# Work item
Copy out the dated notes on regenerative medicine research word for word, keeping every line as it appears.

# Exercise passage
Content starts
2015-11-05: embryoid body printing
Scientists have developed a 3D printing method capable of producing embryoid bodies — highly uniform “blocks” of embryonic stem cells. These cells, which are capable of generating all cell types in the body, could be used to build tissue structures and potentially even micro-organs.

2015-11-06: Simulated blood vessels
Scientists have designed an innovative structure containing an intricate microchannel network of simulated blood vessels that solves one of the biggest challenges in regenerative medicine: How to deliver oxygen and nutrients to all cells in an artificial organ or tissue implant that takes days or weeks to grow in the lab prior to surgery.
2016-03-11: Eye lens
Scientists grow eye lens from patients’ own stem cells, restoring vision. In pioneering new cataract treatment of 12 pediatric patients, the eye grew a new lens from its own stem cells after cloudy lens was removed.
2016-04-09: Mammal Limb regeneration
We have an encouraging proof of concept that these elements possess all the sequences necessary to work with mammalian machinery after an injury. Genetic elements like these could be combined with genome-editing technologies to improve the ability of humans to repair and regrow damaged or missing body parts.
2017-02-27: Printed skin
This new human skin is one of the first living human organs created using bioprinting to be introduced to the marketplace. It replicates the natural structure of the skin, with a first external layer, the epidermis with its stratum corneum, which acts as protection against the external environment, together with another thicker, deeper layer, the dermis. This last layer consists of fibroblasts that produce collagen, the protein that gives elasticity and mechanical strength to the skin.
Content ends
# Given records
Content starts
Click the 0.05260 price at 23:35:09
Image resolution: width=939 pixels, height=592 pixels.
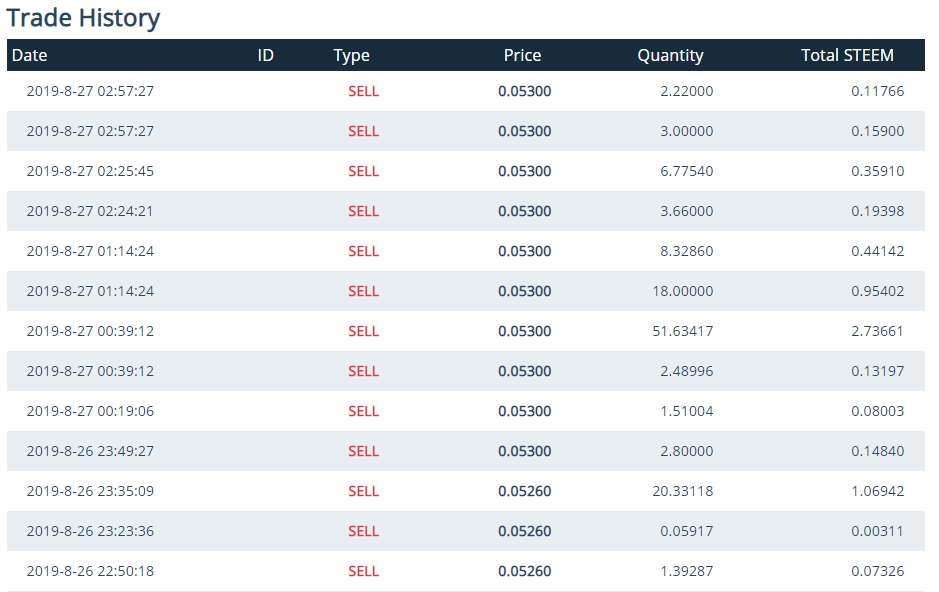[525, 491]
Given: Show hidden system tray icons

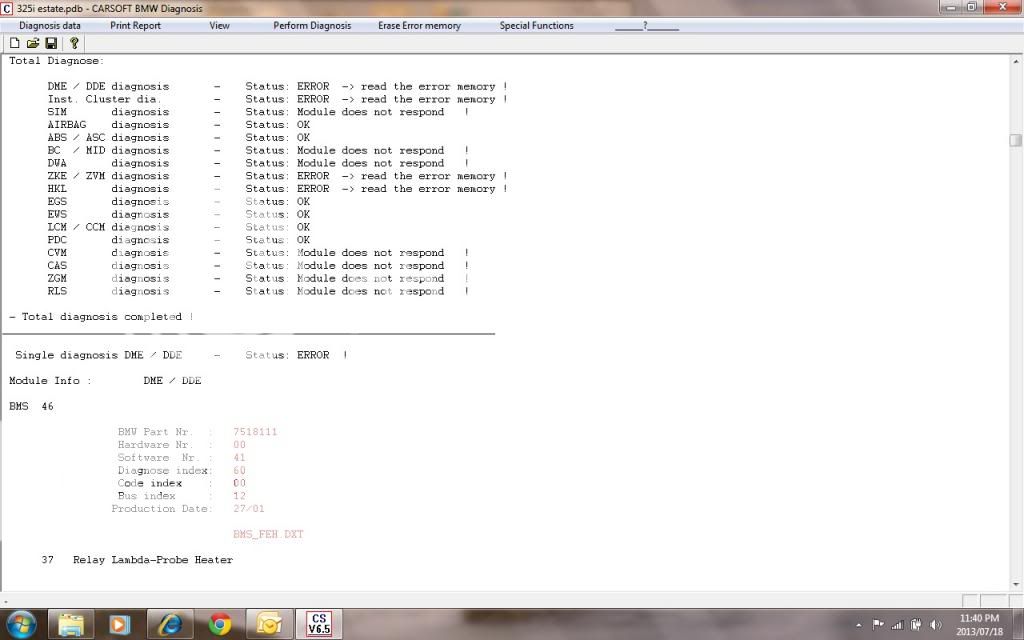Looking at the screenshot, I should coord(858,625).
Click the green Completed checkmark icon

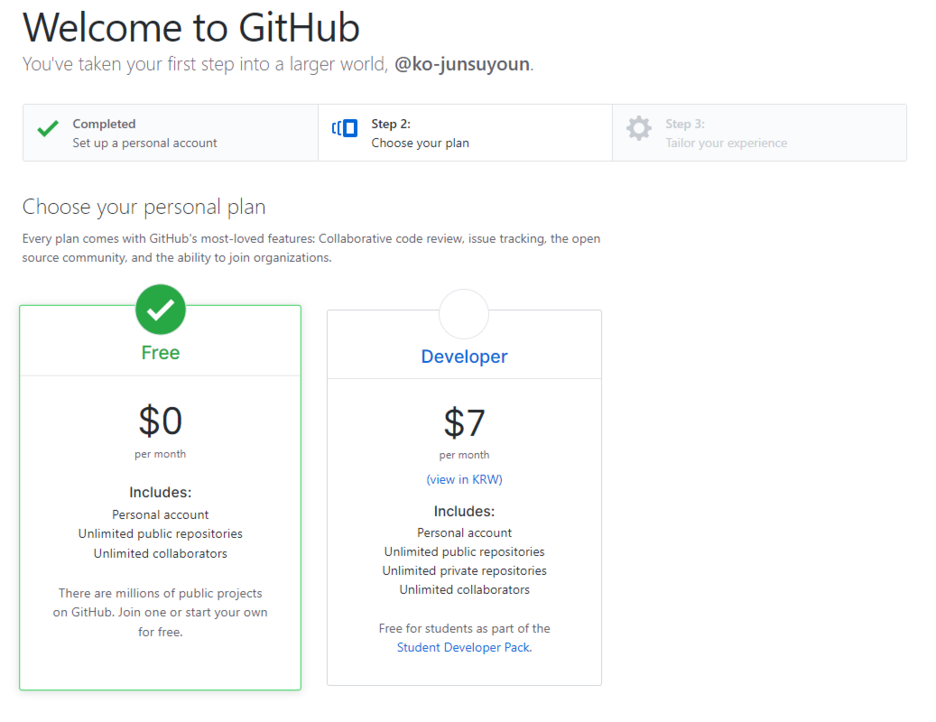click(46, 128)
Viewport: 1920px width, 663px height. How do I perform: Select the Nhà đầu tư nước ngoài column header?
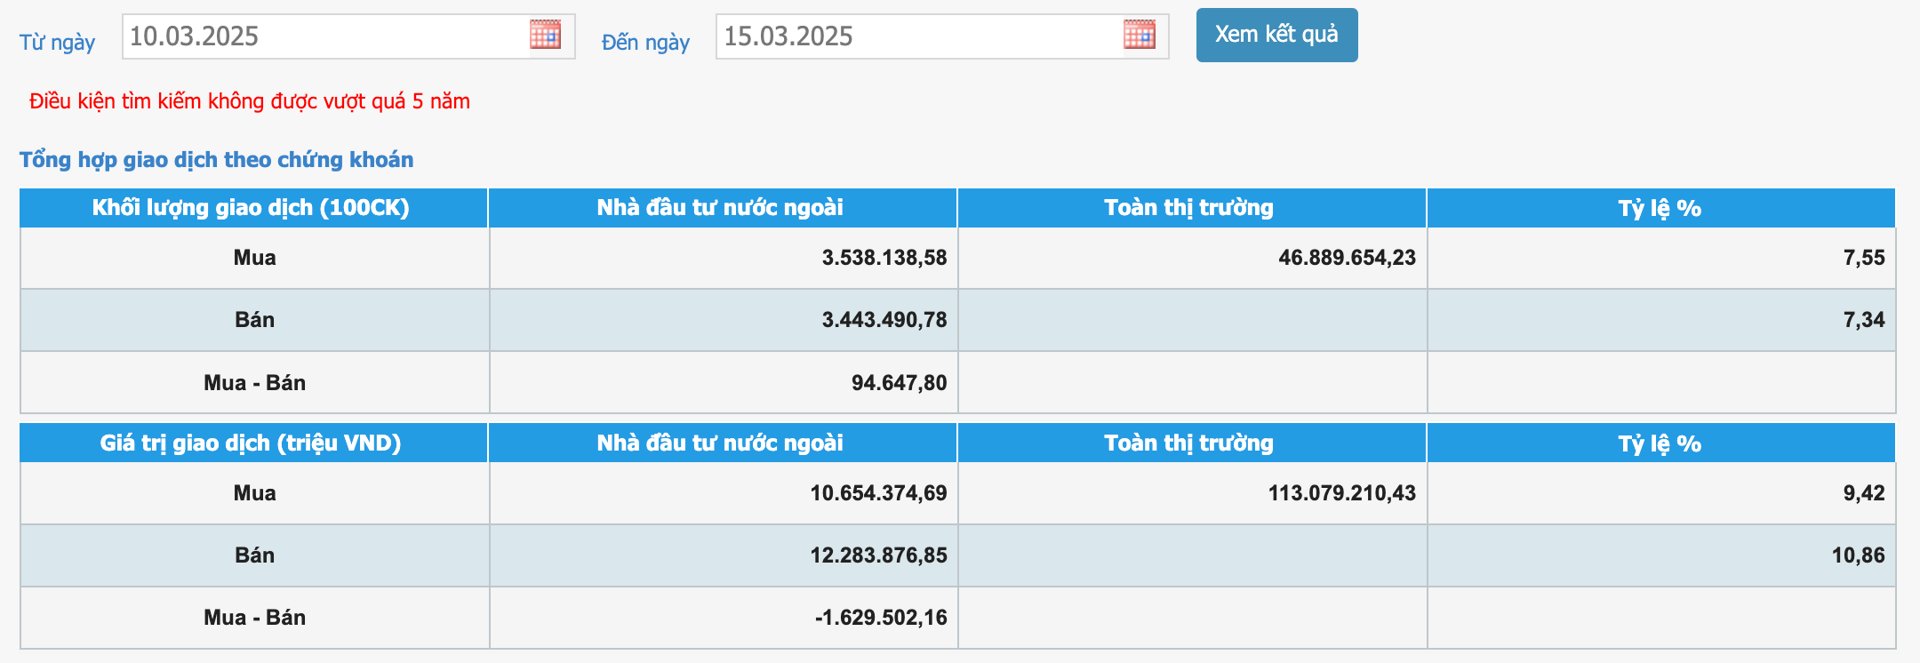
Content ends
# Expected answer
2015-11-05: embryoid body printing
Scientists have developed a 3D printing method capable of producing embryoid bodies — highly uniform “blocks” of embryonic stem cells. These cells, which are capable of generating all cell types in the body, could be used to build tissue structures and potentially even micro-organs.

2015-11-06: Simulated blood vessels
Scientists have designed an innovative structure containing an intricate microchannel network of simulated blood vessels that solves one of the biggest challenges in regenerative medicine: How to deliver oxygen and nutrients to all cells in an artificial organ or tissue implant that takes days or weeks to grow in the lab prior to surgery.
2016-03-11: Eye lens
Scientists grow eye lens from patients’ own stem cells, restoring vision. In pioneering new cataract treatment of 12 pediatric patients, the eye grew a new lens from its own stem cells after cloudy lens was removed.
2016-04-09: Mammal Limb regeneration
We have an encouraging proof of concept that these elements possess all the sequences necessary to work with mammalian machinery after an injury. Genetic elements like these could be combined with genome-editing technologies to improve the ability of humans to repair and regrow damaged or missing body parts.
2017-02-27: Printed skin
This new human skin is one of the first living human organs created using bioprinting to be introduced to the marketplace. It replicates the natural structure of the skin, with a first external layer, the epidermis with its stratum corneum, which acts as protection against the external environment, together with another thicker, deeper layer, the dermis. This last layer consists of fibroblasts that produce collagen, the protein that gives elasticity and mechanical strength to the skin.